> **EXERCISE MATERIALS**
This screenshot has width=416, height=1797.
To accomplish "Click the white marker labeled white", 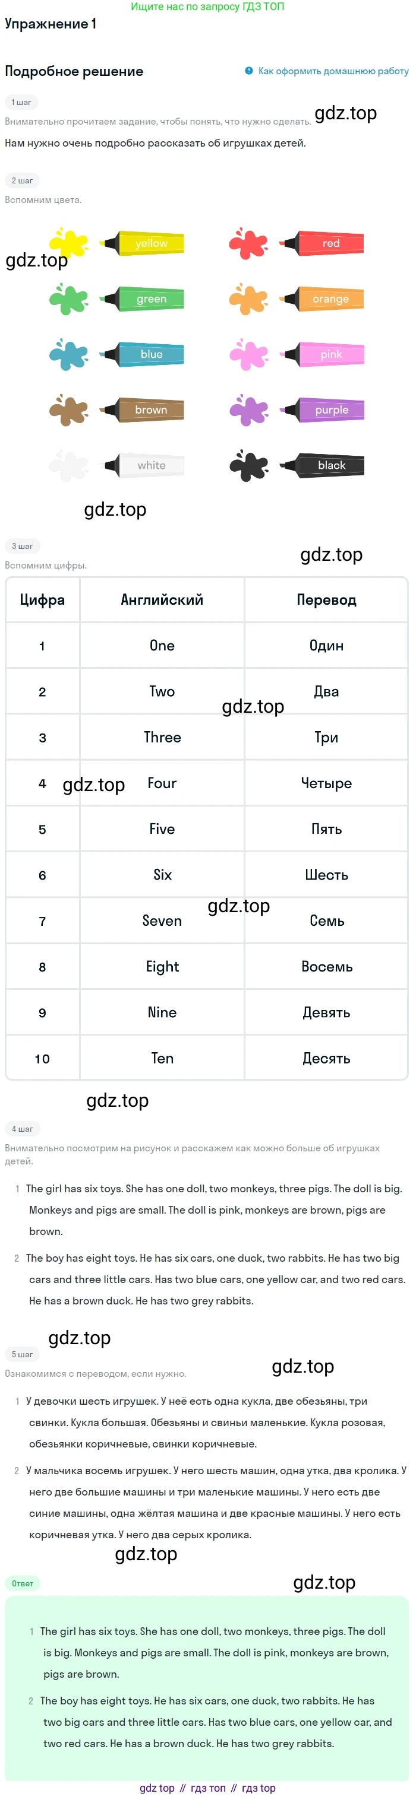I will (x=142, y=465).
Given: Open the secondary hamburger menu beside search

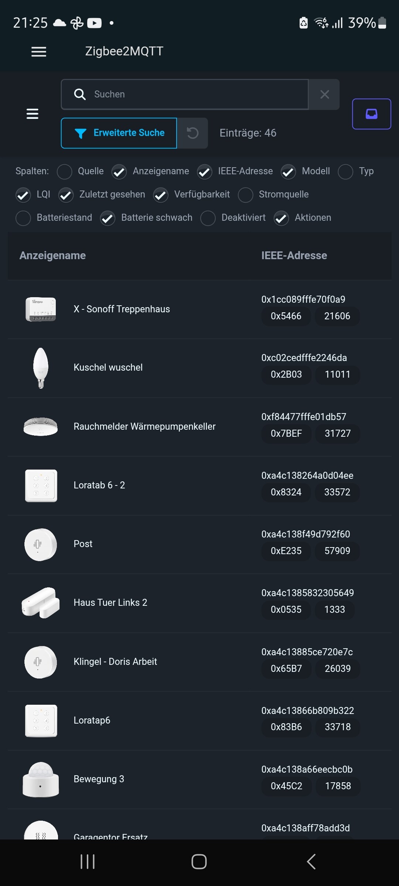Looking at the screenshot, I should pyautogui.click(x=33, y=114).
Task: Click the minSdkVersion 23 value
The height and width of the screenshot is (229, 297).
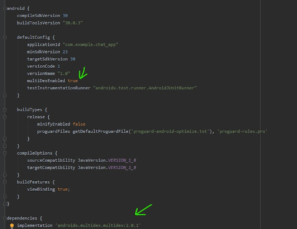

> **WHAT YOU HAVE TO DO**
From the entries above, copy every line containing the word "width".

> **WRITTEN ANSWER**
This screenshot has width=416, height=1797.
The height and width of the screenshot is (229, 297).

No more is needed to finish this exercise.